§ **Text extract**:
** Start **

Wednesday, June 15, 2005

Boston Globe Columnist Calls for Ending Government Control Over Schools

This is a first: a major syndicated columnist, Jeff Jacoby, writing for the Boston Globe, surveys the mess that characterizes "public schools" and recommends an end to the state monopoly. Following the article itself is a letter to the editor from Marshall Fritz of the Alliance for the Separation of School and State. Courtesy of Alan Schaeffer of the Alliance.

Separating School and State
By Jeff Jacoby, Globe Columnist
June 12, 2005

THREE RECENT dispatches from the education battlefront:

* Kansans have been debating how the development of
life on earth should be taught in public schools --
as the unintended result of random evolution or as
the complex product of an evolution shaped by intelligent
design. The board of education is to decide this summer
whether the science standards should be changed. Kansas
is just one of 19 states in which the Darwinism vs.
Intelligent Design contest is being fought. Emotions
have been running high, as they often do when the state
takes sides in a clash of fundamental values and beliefs.

* In Massachusetts, a father named David Parker found
himself in a war with his local school board when he
objected to a kindergarten “diversity" curriculum that
depicted gay and lesbian couples raising children.

** End **

§ **Data extract**:
** Start **

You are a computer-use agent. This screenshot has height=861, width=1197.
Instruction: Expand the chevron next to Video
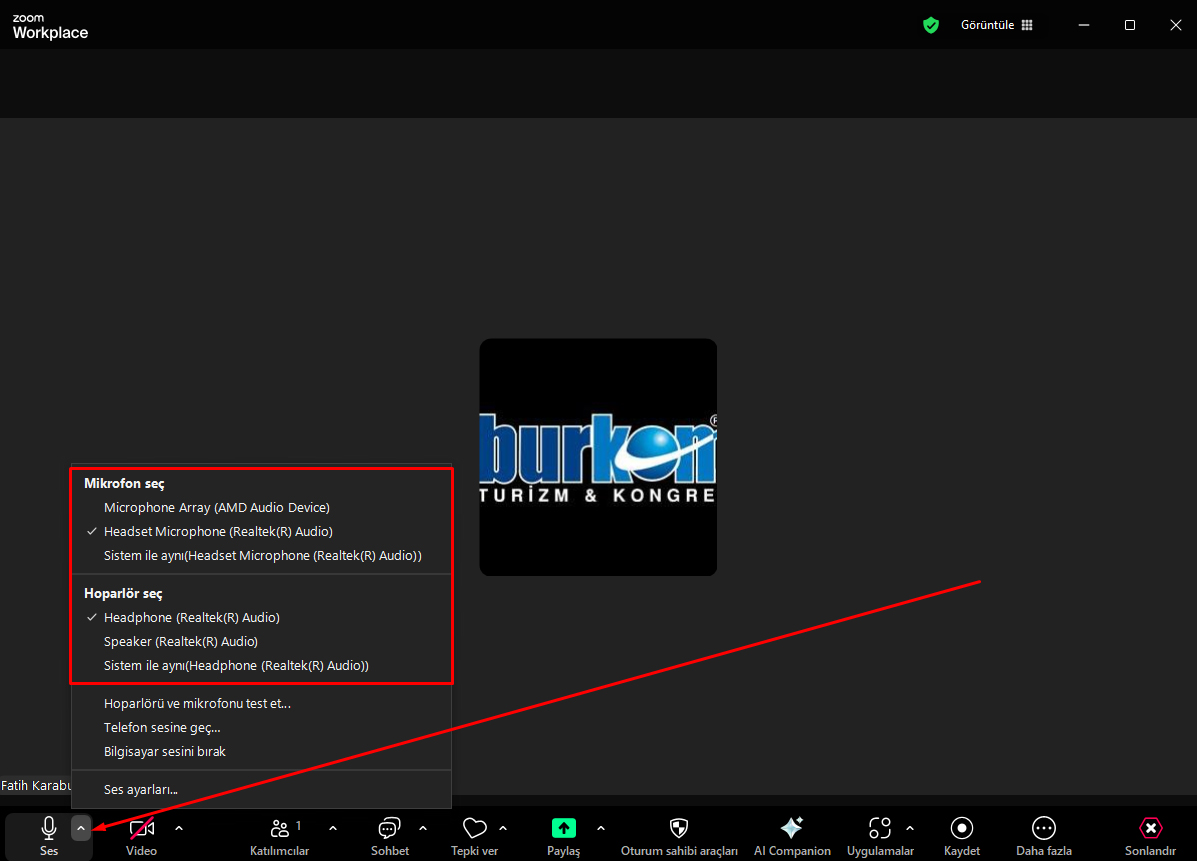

** End **

§ **Exercise requirements**:
a: Name every person the school-and-state post mentions by name.
b: Quote the school-and-state post word for word, starting at "Intelligent Design contest" and ending with "couples raising children.".
Rely only on the school-and-state post, not on the material.

§ **Per-task answers**:
a: Jeff Jacoby, Marshall Fritz, Alan Schaeffer, David Parker

b:
Intelligent Design contest is being fought. Emotions
have been running high, as they often do when the state
takes sides in a clash of fundamental values and beliefs.

* In Massachusetts, a father named David Parker found
himself in a war with his local school board when he
objected to a kindergarten “diversity" curriculum that
depicted gay and lesbian couples raising children.